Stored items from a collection
▽

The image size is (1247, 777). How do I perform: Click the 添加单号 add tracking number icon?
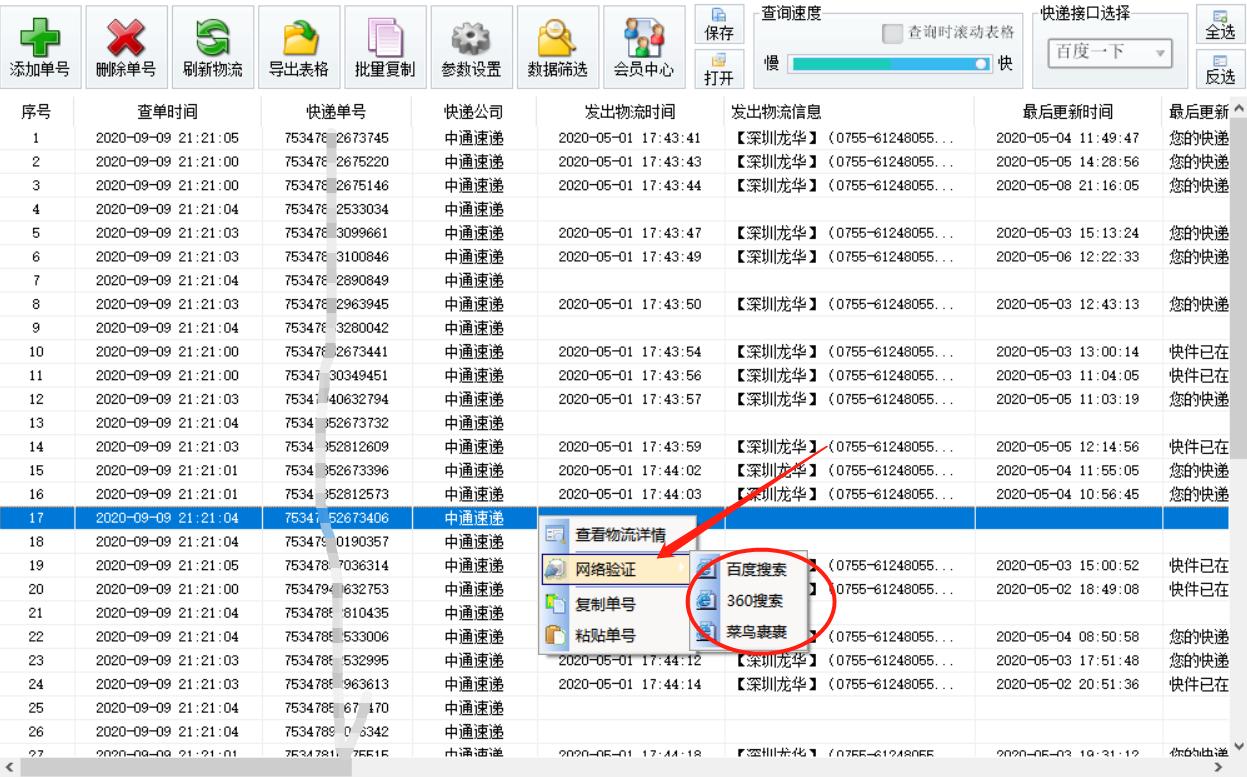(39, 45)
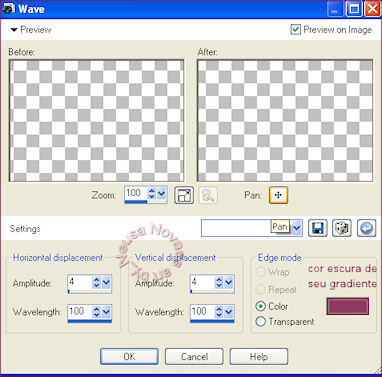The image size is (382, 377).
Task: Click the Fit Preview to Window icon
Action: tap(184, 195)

△

**REQUIRED WORK**
Each line of the data above must be reproduced as written. Skip the pictures.

**SOLUTION TO THE EXERCISE**
The image size is (1247, 777). How do I perform: Click the 添加单号 add tracking number icon?
(39, 45)
The image size is (382, 377).
Task: Click the Fit Preview to Window icon
Action: tap(184, 195)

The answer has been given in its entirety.